I have test.gzip file with json

{"events": [
{"uuid":"56c1718c-8eb3-11e9-8157-e4b97a2c93d3",
"timestamp":"2019-06-14 14:47:31 +0000",
"number":732,
"user": {"full_name":"0"*1024*1024*1024}}]}

full_name filed contains 1GB of 0 , zipped filesize ~1Mb

how can I protect my service during unpacking so that my memory is not over?
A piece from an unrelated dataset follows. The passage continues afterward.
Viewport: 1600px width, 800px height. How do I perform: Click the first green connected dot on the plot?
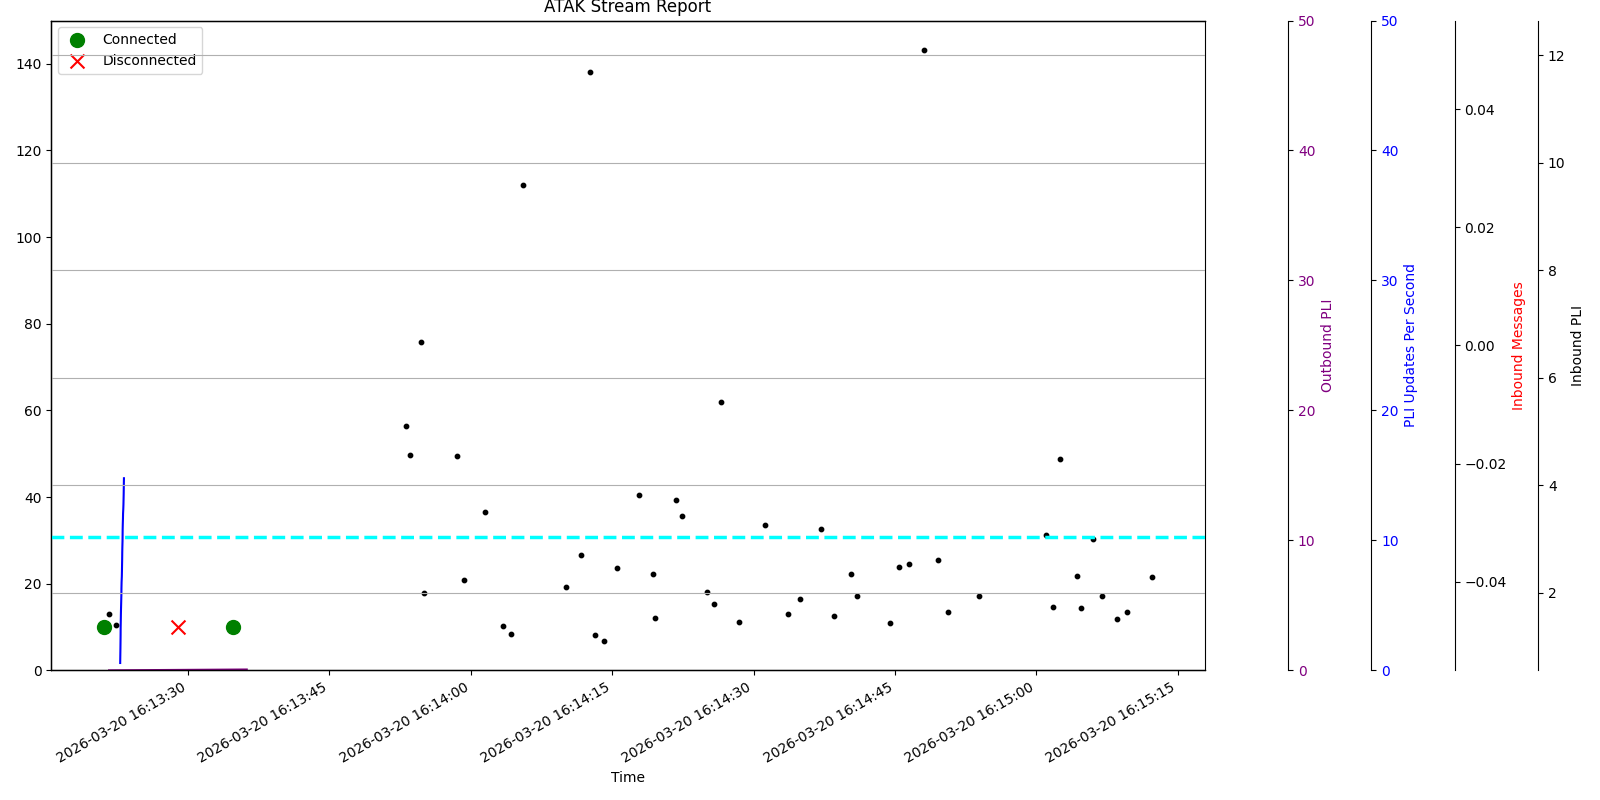[x=104, y=627]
func ReadGzFile(filename string) ([]byte, error) {
    fi, err := os.Open(filename)
    if err != nil {
        return nil, err
    }
    defer fi.Close()

    fz, err := gzip.NewReader(fi)
    if err != nil {
        return nil, err
    }
    defer fz.Close()

    s, err := ioutil.ReadAll(fz)
    if err != nil {
        return nil, err
    }
    return s, nil
}

func main() {
    b, err := ReadGzFile("test.gzip")
    if err != nil {
        log.Println(err)
    }
    var dat map[string]interface{}
    if err := json.Unmarshal(b, &dat); err != nil {
        panic(err)
    }
    fmt.Println(dat)
}

In this case output can kill my service by OOMKiller

What can be deceiving is that the compressed size may be significantly smaller that the allowed size (the size you can or you wish to handle). In your example the input is about 1 MB, while the uncompressed size is about 1 GB.

While reading the uncompressed data you should stop after reaching a reasonable limit. To easily do that, you may use io.LimitReader() where you can specify the max amount of bytes you wish to read. Yes, you have to wrap the unzipped stream, not the original, compressed stream.
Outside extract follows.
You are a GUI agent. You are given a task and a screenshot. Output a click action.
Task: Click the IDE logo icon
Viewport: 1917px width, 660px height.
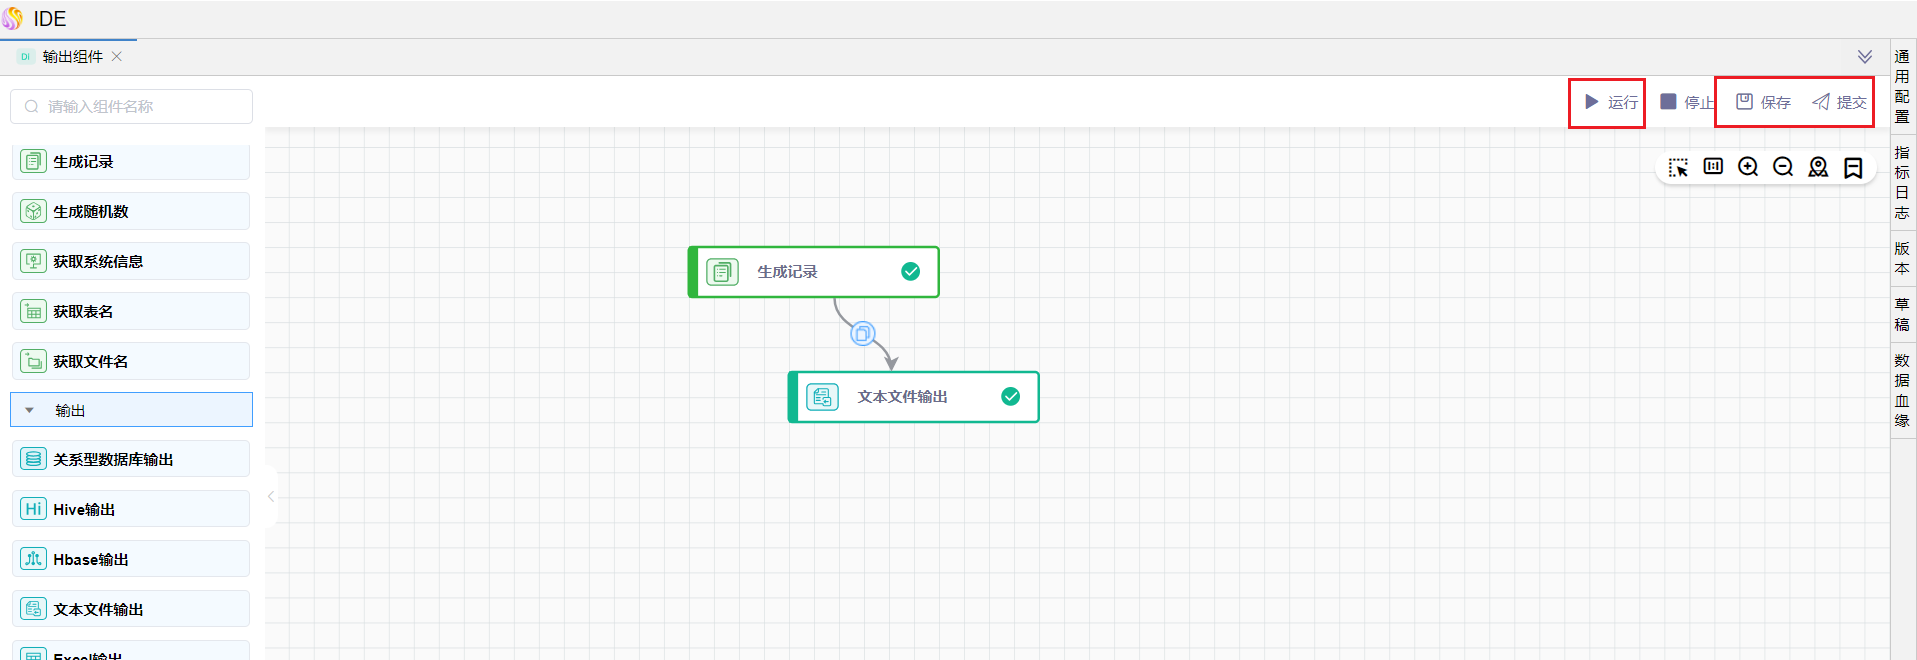point(13,18)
This is an example how it would look like:

limited := io.LimitReader(fz, 2*1024*1024)

s, err := ioutil.ReadAll(limited)

The above example limits the readable data to 2 MB. What happens when the unzipped data is more than that? The io.Reader returned by io.LimitReader() (which is by the way an io.LimitedReader ) will report io.EOF . This protects your server from the attack, but might not be the best way to handle it.
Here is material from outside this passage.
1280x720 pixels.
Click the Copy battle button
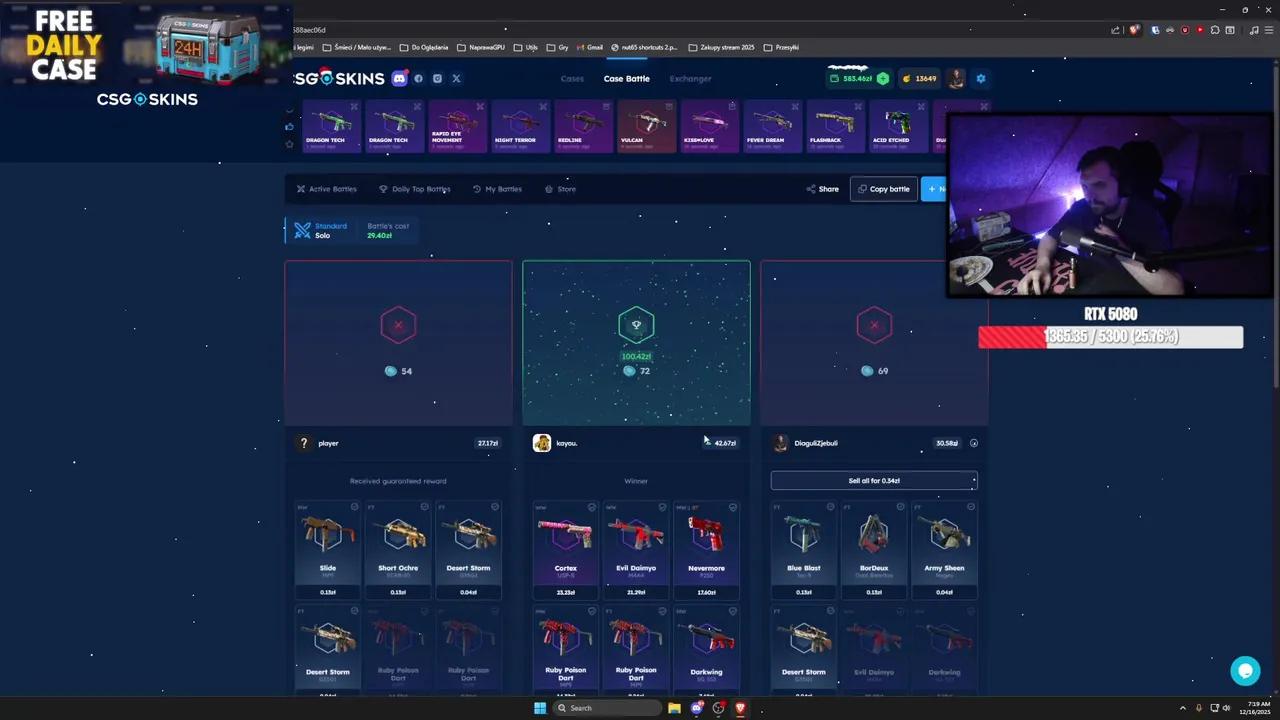click(x=884, y=189)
Since you mentioned this is for a rest API, a better suited solution would be the similar http.MaxBytesReader() . This wraps the passed reader to read up until a given limit, and if that is reached, it returns an error, and also sends an error back to the HTTP client, and also closes the underlying read-closer. If the default behavior of http.MaxBytesReader() is not suitable for you, check its sources, copy it and modify it, it's relatively simple. Tune it to your needs.

Also note that you should not read everything (the uncompressed data) into memory. You may pass the "limited reader" to json.NewDecoder() which will read from the given reader while decoding the input JSON. Of course if the passed limited reader reports an error, the decoding will fail.

Don't read everything into memory. Operate on a stream if possible. This is 100% possible in your example:

func ReadGzFile(filename string) (io.ReadCloser, error) {
    fi, err := os.Open(filename)
    if err != nil {
        return nil, err
    }

    return gzip.NewReader(fi)
}

func main() {
    b, err := ReadGzFile("test.gzip")
    if err != nil {
        log.Println(err)
    }
    defer b.Close()
    var dat map[string]interface{}
    if err := json.NewDecoder(b).Decode(&dat); err != nil {
        panic(err)
    }
    fmt.Println(dat)
}

This Decode approach has the side effect (which may or may not be desirable) of ignoring any garbage in the stream after the first valid JSON object. In your case, this seems like a benefit. In some cases, it may not be.